A prospective, randomized, parallel design study involving 34 pairs of paid firefighter/emergency
medical technicians (EMTs) performing two-rescuer CPR using a Laerdal SkillReporter
Resusci Anne manikin with and without metronome guidance was performed. Each CPR session
consisted of 2 min of 30:2 CPR with an unsecured airway, then 4 min of CPR with a
secured airway (continuous compressions at 100 min(-1) with 8-10 ventilations/min),
repeated after the rescuers switched roles. The metronome provided "tock" prompts
for compressions, transition prompts between compressions and ventilations, and a
spoken "ventilate" prompt.
During CPR with a bag/valve/mask the target compression rate of 90-110 min(-1) was
achieved in 5/34 CPR sessions (15%) for the control group and 34/34 sessions (100%)

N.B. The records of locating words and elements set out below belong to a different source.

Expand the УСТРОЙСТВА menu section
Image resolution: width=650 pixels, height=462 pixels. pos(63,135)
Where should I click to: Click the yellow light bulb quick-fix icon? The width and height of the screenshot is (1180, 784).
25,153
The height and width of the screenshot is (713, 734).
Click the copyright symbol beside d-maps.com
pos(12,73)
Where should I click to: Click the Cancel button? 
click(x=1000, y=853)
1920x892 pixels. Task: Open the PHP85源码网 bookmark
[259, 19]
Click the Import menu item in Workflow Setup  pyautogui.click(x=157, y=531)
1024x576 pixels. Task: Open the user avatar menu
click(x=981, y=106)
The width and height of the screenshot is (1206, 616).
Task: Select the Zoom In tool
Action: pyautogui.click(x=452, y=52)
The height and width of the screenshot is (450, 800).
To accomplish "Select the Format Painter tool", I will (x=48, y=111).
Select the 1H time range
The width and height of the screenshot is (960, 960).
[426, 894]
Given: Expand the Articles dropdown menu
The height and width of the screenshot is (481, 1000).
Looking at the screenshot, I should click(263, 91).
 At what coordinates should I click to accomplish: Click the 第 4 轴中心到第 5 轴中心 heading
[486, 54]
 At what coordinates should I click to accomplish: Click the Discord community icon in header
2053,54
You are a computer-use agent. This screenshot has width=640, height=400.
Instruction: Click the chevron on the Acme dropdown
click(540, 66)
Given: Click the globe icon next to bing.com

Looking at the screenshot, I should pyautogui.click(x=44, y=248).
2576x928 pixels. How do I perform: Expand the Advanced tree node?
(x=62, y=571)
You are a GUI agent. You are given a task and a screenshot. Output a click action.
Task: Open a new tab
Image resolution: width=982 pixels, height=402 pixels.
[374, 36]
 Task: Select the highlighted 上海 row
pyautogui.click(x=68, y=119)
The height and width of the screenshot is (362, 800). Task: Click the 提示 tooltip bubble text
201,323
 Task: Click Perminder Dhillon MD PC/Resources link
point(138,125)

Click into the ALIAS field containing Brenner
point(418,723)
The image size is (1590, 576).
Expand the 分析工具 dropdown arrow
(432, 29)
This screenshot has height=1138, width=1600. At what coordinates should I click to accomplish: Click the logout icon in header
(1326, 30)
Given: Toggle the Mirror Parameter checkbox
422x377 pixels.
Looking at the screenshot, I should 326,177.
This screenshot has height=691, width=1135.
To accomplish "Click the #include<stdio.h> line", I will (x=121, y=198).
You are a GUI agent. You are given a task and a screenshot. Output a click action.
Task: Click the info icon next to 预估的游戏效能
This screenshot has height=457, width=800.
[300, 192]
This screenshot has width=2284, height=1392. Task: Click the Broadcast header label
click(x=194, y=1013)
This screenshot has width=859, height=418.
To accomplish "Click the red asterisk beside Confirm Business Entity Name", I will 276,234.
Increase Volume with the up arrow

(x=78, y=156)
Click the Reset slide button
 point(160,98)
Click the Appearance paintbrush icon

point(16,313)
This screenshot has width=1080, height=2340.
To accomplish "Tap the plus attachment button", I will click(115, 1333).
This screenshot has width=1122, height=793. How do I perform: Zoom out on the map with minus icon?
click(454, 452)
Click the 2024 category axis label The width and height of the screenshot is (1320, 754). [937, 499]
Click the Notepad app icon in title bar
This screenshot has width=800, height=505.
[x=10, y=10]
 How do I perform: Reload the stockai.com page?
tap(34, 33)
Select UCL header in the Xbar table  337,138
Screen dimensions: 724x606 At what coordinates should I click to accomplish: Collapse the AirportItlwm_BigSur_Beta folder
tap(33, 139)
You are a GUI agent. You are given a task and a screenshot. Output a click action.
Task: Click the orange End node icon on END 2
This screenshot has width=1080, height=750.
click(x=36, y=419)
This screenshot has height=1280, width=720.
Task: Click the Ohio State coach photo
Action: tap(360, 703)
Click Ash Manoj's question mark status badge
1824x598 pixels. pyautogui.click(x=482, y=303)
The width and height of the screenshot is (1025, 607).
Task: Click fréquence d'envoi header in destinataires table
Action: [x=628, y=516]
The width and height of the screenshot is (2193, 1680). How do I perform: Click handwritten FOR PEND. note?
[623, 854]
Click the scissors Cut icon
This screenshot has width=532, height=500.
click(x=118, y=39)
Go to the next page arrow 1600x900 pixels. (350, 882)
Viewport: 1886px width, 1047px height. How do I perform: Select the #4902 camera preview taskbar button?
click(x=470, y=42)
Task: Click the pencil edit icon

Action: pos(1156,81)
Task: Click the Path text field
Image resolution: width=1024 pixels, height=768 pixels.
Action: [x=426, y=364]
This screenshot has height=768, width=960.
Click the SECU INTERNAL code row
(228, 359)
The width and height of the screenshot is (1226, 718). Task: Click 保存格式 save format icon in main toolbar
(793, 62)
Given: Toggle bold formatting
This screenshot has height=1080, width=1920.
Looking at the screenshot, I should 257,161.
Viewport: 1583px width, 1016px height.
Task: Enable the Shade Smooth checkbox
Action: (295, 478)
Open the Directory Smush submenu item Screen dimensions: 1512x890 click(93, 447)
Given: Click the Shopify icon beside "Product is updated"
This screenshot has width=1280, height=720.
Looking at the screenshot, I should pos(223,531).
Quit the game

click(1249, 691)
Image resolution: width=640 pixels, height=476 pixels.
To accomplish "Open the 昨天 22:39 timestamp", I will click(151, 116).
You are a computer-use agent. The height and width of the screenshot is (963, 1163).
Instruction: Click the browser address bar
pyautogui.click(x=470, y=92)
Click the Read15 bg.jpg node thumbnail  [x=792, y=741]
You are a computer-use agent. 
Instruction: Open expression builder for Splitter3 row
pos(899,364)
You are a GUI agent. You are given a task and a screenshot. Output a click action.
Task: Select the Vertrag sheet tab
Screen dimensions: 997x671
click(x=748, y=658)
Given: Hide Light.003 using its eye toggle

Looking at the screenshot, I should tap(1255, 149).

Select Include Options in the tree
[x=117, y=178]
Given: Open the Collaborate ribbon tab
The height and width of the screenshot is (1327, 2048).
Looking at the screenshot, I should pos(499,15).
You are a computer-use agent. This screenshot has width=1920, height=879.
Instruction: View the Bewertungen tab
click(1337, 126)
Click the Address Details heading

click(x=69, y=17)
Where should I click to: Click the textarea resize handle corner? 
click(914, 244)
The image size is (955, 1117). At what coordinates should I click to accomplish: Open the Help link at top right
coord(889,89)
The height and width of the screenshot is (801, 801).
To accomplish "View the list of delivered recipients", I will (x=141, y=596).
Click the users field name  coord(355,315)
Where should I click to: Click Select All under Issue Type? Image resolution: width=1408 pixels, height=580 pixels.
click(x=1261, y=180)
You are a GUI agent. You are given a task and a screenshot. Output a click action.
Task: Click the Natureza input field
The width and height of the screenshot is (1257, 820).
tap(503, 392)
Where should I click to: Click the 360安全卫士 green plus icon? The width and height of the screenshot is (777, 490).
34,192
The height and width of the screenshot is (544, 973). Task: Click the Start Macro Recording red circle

for the metronome group (p<0.001). An excessive ventilation rate was not observed
in either the metronome or control group during CPR with a bag/valve/mask. During
CPR with a bag/endotracheal tube, the target of both a compression rate of 90-110
min(-1) and a ventilation rate of 8-11 min(-1) was achieved in 3/34 CPR sessions (9%)
for the control group and 33/34 sessions (97%) for the metronome group (p<0.001).
Metronome use with the secured airway scenario significantly decreased the incidence
of over-ventilation (11/34 EMT pairs vs. 0/34 EMT pairs; p<0.001).
A unique combination tock and voice prompting metronome was effective at directing
correct chest compression and ventilation rates both before and after intubation.